Have you driven an economy lately?: Ford cuts miss Louisville, but we’re not done with the gas-guzzler blues

A deep sigh of relief accompanied last week’s announcement that Ford Motor Co. would spare the Louisville Assembly Plant and Kentucky Truck Plant from the latest flourish of the blade, both from city leaders and the families of the 8,719 people who work at the two Louisville plants. The facilities are safe for at least a couple years, and Mayor Abramson, Gov. Fletcher, the state legislature and others say they will continue trying to entice Ford to commit to the two plants further down the line with everything from tax incentives to worker-training programs.

The 8,100 or so hourly workers in Louisville can choose from eight different buyout packages, something Ford is making available to its entire American manufacturing work force; a similar move by General Motors this year netted the company a one-third reduction in employees.

Ford’s job cuts are just one more example of the 30-year stagnancy in American manufacturing jobs. As automation has overtaken everything from automotive to steel production, workers have lost jobs to machines; meanwhile, companies like Ford have been crippled by the cost of pensions and health care for retirees supported by a significantly smaller work force.

[Screenshot grounding data]
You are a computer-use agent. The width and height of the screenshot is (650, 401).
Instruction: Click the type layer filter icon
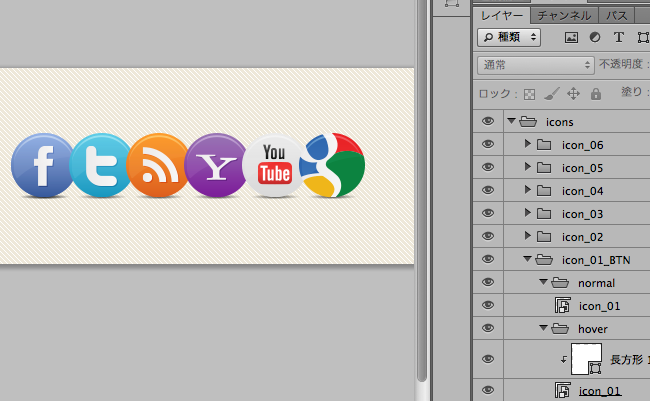click(618, 37)
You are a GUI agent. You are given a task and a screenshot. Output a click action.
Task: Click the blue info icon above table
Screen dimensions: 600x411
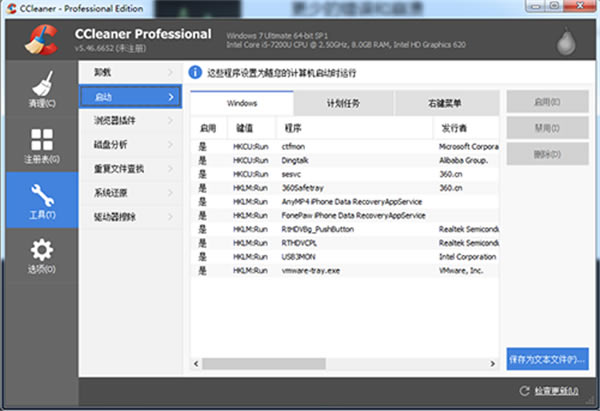(x=197, y=73)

▸ TASK TO COMPLETE:
In the passage on Ford's job cuts, which officials and bodies are named as trying to persuade Ford to commit to the two Louisville plants? List them all.

▸ SOLUTION TO THIS PROBLEM:
- Mayor Abramson
- Gov. Fletcher
- The state legislature